If we know that the primary site is going to be down for an extended period of time, we can actually put in the registry that ForceQuorum parameter, so that whenever the cluster service starts in the backup site, it automatically uses that ForceQuorum (slide 25). You have to remember that when the primary site comes back online, that we remove that ForceQuorum key. Because again, if we don't and we bring the primary site back online, and there's a communication failure between the sites, the primary site will stay online because it has a majority of the nodes, three of the five. And if this key is still in the registry, the backup site will also remain online because it has the ForceQuorum parameter listed in there. So you have to be very conscious to remove this key afterwards, and you only want to put this key in there if you know the primary site is going to be down for an extended period of time.

To configure MNS during the setup of the cluster service (slide 26), towards the end of the New Server Cluster Wizard, there's a Quorum button, where you can click it and by default, cluster service will try to pick a quorum disk, but you can manually change that to Majority Node Set. You can also take a non-MNS cluster, say, a cluster that is used in a local quorum resource or a physical disk resource type, and you can simply create a Majority Node Set resource type, and then using the Quorum tab, change it to that. No restarts are required to do anything like that.

Some considerations when setting up a Majority Node Set cluster (slide 27): odd number clusters are usually the most beneficial versus an even number of nodes in the clusters. For example, you have a six-node cluster with three nodes at the different sites at two different sites. If the communication between the primary site and the backup site fails, each node or each site will have lost three nodes. Three out of six is not a majority, so both the primary site and the backup site would have failed. So, in that particular case, you would have been better off with a seven-node cluster, perhaps, with four nodes at the primary site and three nodes at the backup site.

Again, if the same communication failure occurred between the sites, the primary site would remain online because it has four of the seven, so it does have a majority. Otherwise, if you use an even number and you have a communication failure, which is probably one of the most likely situations, both sites will shut down and require that an administrator start the cluster service with that ForceQuorum parameter.

So, some very basic troubleshooting (slide 28): cluster service is dependent on the server service for the quorum file share. So if the server service is having problems, it could potentially affect the cluster service. Permissions on both the share and the NTFS need to be checked for local Administrators Full Control. Again, this is set up by default, but if we have custom scripts that might change these permissions, that could cause a problem. Back to the server service, if you're having any type of redirector (RDR) errors or certain server (SRV) errors in the event log, that can cause problems with the cluster service, because the configuration updates may not occur. And a real rudimentary test is mapping a drive to that hidden share and doing some copying of files.

One thing of note is that the arbitration, if you have a primary site and a backup site, and a communication failure occurs, the arbitration time can take a little bit longer than, say, a physical disk because one thing with that the cluster service is going to take into consideration when using an MNS resource type for our quorum, is that we're going to wait for things, like SMB (Server Message Block) timeouts. We need to make sure that there is not a network delay that's causing the problems between the sites and not necessarily a full failure.

A couple things — this last slide (29) has a couple of links to some information about MNS and geographically dispersed clusters in 2003. It has some good information that goes into a little bit more detail than what we've gone over in the slide or in this presentation.

[YOUR GOAL] Please resume the talk on Majority Node Set clusters right after its final sentence. The data that follows the talk is separate material.

[Stored data from a collection]
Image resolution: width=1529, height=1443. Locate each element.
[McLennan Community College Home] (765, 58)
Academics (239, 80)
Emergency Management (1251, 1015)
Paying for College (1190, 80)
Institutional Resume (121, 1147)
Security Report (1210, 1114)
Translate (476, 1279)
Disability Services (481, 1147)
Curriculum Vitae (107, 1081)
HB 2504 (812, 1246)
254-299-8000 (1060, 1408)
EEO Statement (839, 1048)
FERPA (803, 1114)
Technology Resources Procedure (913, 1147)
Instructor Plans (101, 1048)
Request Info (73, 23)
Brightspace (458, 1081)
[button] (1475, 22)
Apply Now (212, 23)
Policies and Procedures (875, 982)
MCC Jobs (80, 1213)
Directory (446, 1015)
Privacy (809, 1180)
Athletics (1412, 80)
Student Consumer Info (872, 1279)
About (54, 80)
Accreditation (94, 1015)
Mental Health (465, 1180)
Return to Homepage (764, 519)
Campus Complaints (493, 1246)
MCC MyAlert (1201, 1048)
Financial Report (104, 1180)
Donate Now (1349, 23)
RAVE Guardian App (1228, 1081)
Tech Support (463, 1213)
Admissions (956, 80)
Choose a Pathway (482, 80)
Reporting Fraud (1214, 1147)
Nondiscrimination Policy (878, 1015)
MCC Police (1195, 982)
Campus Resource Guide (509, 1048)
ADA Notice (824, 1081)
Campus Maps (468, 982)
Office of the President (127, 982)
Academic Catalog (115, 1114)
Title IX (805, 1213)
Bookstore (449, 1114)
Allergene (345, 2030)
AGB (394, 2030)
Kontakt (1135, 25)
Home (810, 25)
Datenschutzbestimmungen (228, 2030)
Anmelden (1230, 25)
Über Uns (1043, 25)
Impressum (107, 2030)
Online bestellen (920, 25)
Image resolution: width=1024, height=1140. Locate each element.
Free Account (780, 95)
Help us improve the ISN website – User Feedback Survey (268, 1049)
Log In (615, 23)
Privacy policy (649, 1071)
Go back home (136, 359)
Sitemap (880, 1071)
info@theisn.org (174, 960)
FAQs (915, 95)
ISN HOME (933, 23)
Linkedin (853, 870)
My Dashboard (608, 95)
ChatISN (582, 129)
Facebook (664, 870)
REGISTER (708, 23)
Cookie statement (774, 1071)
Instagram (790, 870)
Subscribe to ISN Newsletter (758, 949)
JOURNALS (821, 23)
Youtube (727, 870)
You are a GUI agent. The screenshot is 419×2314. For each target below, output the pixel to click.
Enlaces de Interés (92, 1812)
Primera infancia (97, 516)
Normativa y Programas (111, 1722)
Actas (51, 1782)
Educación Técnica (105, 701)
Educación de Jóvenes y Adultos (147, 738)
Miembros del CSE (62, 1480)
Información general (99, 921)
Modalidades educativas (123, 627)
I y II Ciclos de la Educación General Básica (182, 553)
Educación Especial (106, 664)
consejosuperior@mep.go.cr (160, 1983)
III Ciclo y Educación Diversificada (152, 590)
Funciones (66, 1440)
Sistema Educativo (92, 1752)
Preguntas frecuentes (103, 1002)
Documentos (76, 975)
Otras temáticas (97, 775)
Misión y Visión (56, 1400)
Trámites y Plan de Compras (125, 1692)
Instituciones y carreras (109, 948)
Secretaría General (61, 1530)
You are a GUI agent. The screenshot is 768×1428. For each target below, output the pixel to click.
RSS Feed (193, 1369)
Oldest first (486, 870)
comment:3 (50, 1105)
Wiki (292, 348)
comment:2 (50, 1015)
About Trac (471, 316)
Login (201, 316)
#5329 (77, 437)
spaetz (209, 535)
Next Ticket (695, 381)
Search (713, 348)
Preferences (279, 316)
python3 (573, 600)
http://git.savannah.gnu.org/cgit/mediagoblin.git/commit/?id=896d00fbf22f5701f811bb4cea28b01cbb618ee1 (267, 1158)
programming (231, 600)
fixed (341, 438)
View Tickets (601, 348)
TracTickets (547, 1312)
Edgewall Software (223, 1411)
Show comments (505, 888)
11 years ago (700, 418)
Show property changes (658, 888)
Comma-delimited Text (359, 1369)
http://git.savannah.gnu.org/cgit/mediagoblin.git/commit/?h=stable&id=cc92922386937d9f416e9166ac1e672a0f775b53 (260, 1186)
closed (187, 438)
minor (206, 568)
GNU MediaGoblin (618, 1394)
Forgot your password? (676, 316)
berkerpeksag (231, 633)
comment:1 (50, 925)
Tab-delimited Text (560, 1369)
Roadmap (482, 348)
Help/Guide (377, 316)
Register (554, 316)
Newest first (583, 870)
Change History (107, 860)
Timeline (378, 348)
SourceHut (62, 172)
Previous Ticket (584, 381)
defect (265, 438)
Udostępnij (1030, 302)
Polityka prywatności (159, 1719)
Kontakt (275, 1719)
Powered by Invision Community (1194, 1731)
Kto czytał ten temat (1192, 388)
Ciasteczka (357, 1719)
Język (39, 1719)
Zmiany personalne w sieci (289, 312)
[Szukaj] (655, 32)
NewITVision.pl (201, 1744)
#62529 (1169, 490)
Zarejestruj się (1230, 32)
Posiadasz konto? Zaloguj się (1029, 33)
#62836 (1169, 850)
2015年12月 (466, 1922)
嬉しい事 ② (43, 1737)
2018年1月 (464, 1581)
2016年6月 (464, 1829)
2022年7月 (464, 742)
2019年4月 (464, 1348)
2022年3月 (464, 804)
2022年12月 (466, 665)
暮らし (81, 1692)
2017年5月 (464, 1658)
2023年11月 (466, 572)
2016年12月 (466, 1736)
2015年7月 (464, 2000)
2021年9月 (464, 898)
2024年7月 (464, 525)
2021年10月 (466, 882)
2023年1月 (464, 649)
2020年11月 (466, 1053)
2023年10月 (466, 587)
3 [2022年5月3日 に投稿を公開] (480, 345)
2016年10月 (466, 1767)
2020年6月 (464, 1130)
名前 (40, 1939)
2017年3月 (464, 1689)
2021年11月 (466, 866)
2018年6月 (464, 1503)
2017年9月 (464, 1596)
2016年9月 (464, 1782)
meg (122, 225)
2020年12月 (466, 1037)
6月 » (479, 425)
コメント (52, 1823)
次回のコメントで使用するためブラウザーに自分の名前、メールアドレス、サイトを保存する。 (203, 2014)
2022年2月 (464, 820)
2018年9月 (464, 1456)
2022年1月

[EXPECTED OUTPUT]
I am done with my presentation. Thank you very much for listening.

Otto Cate: Thank you very much, Steve. And at this point, we'd like to hear from you, our listeners, about this topic. You can submit any comments or questions for our presenter in the Q&A panel there, located towards the bottom of the screen. And today, if you find that you need some more complex technical assistance that might outside the scope of this discussion, feel free to go to support.microsoft.com or call Product Support Services directly and speak to a support professional.

And if you'd like some more information on future Support WebCasts or to review any of our content on demand, visit our Support WebCast site there at support.microsoft.com/webcasts.

And for this particular session, you'll find the downloadable version of the slides and the on-demand streaming media within 24 hours, and we'll have a full written transcript within two to three week's time.

So with that, let's go ahead and answer some of the questions submitted during today's slide presentation.

The first question: Can you point us to some more information or a URL that would point to MSCS APIs, not the command-line interface, that we can use to implement MNS?

Steve: Let me research that and get back to you.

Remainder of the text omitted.